Source: Octahedron Capital
Rain Industries is headquartered in Hyderabad, India. However, the bulk of its operations (and revenues) are in the United States and Europe.
When Pabrai Funds first invested in Rain in mid2015, the market cap was $175 million. This was a business that had revenues of $1.9 billion in 2013 and 2014. I thought the odds were pretty high that it would generate over $175 million in after-tax earnings in a single year in the not too distant future – and in the 12 months ended 9/30/18, Rain reported over $165 million in after-tax earnings. That number includes over $70 million in depreciation and amortization. Free Cash flow (before capex) exceeded $235 million.
Indian securities laws do not allow any single Foreign Portfolio Investor (FPI) to own more than 10% of any listed business. Thus, all we could invest in Rain Industries was a bit less than $20 million. We own 9.8% of Rain Industries. If these ownership limits did not exist and we could find willing sellers, I would have been happy to have Pabrai Funds put $60 million into Rain and own about 30% of the business.

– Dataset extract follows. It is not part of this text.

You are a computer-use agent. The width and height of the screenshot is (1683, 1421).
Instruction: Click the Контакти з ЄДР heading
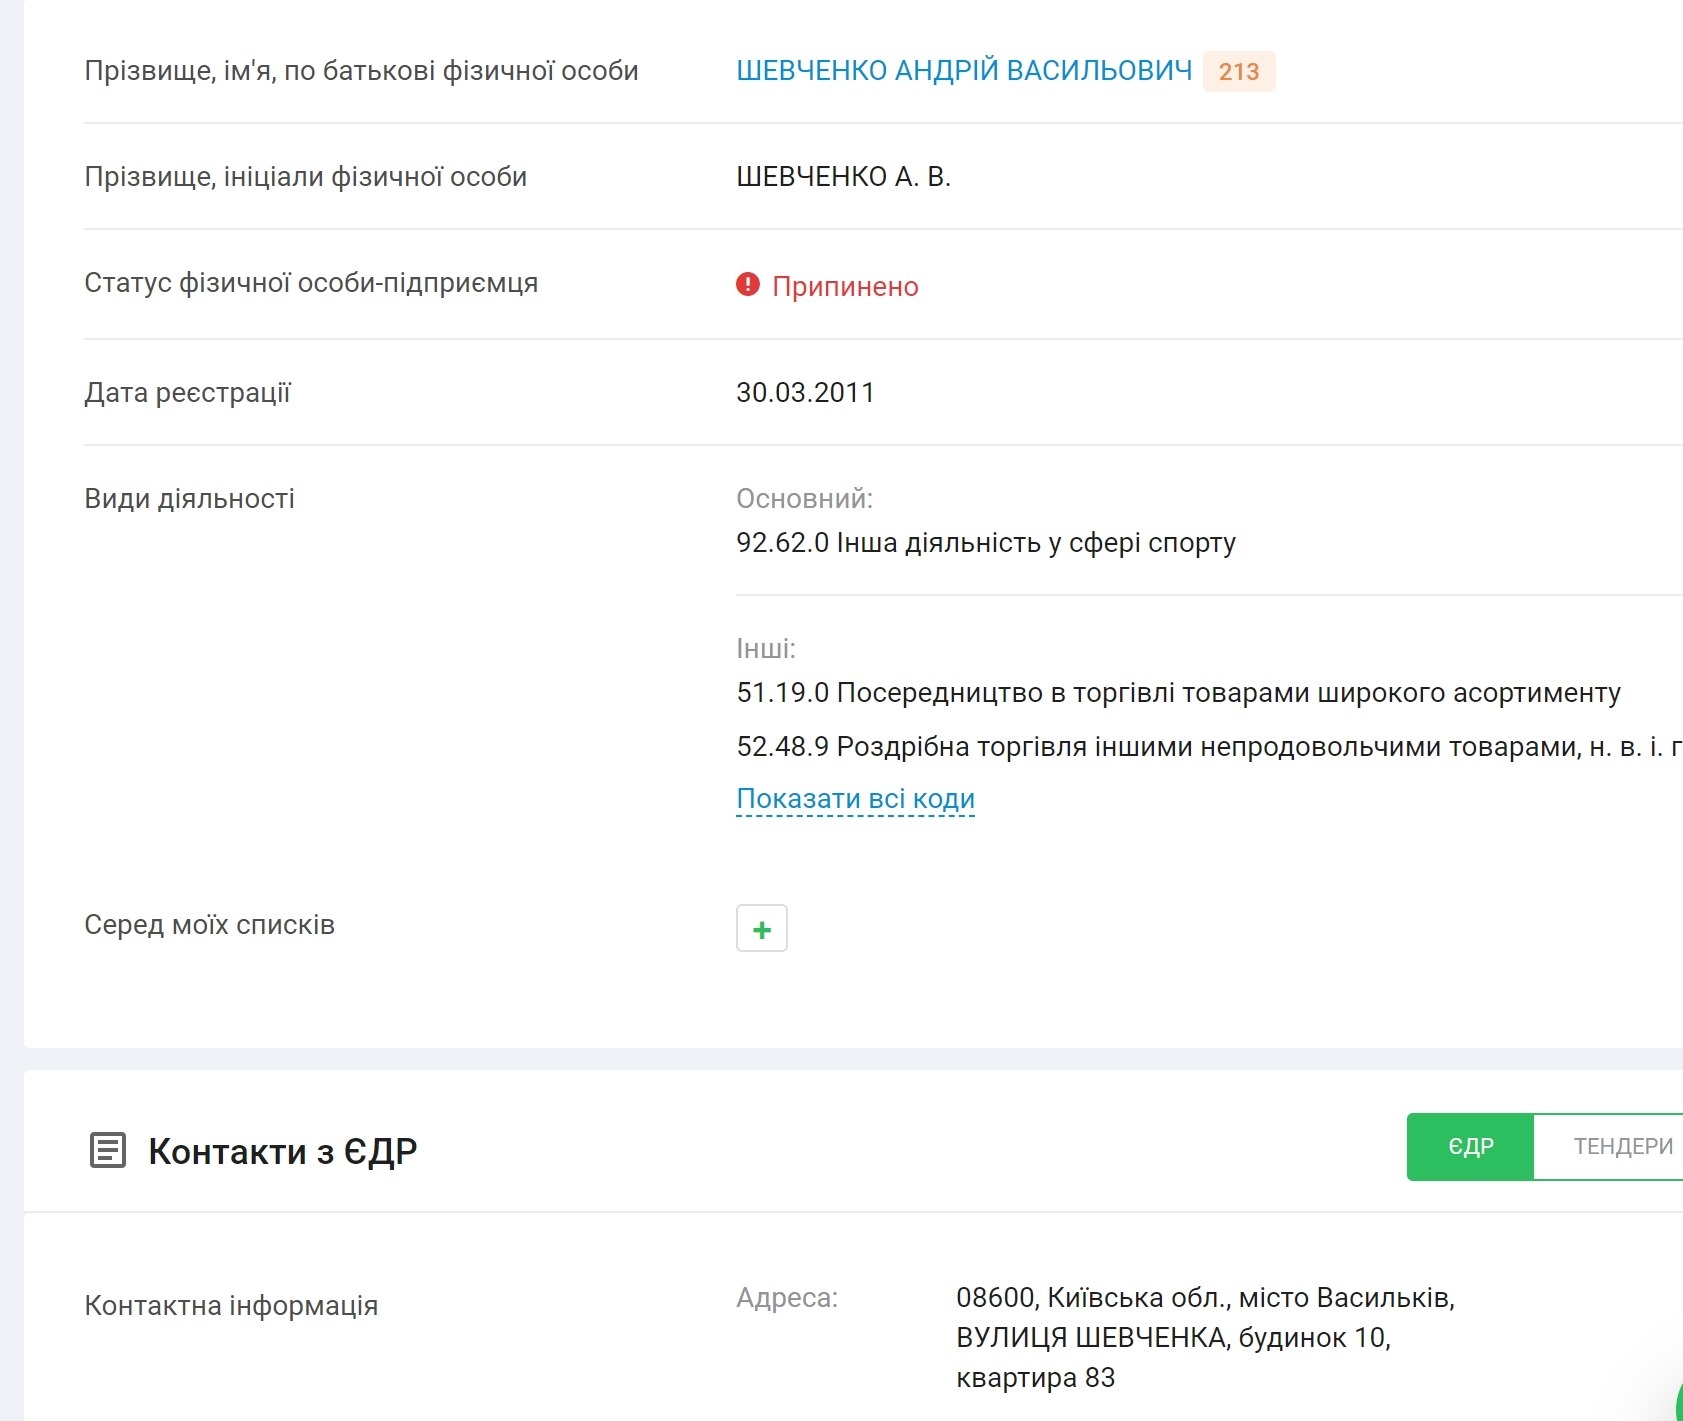click(282, 1151)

A business generating $165 million in after-tax earnings, it is not going to change hands at $175 million. And that indeed turned out to be true. On January 8, 2018, Rain’s market cap was over $2.35 billion. A nice home run! We had more than a 12x return in less than three years.
So, why didn’t we sell? What stopped me from selling is that I got to know the business and its amazing leader, Jagan Reddy, a lot better over the last few years.
In the last 3+ years that we have owned Rain, I have seen Jagan Reddy (Rain’s Managing Director and 40+% shareholder) make one smart decision after another. In fact, I have never seen Jagan make even one dumb decision.He has made very large capital allocation calls over the last 12+ years and they have been flawless. It is a remarkable record. He is a dream manager.
In 2006, Rain was a sleepy Indian cement company with a small pet coke calcining operation based in India with revenues of under $115 million. Seven years later, revenues were $1.9 billion and net income exceeded $115 million. Jagan achieved all this without issuing a single share of stock.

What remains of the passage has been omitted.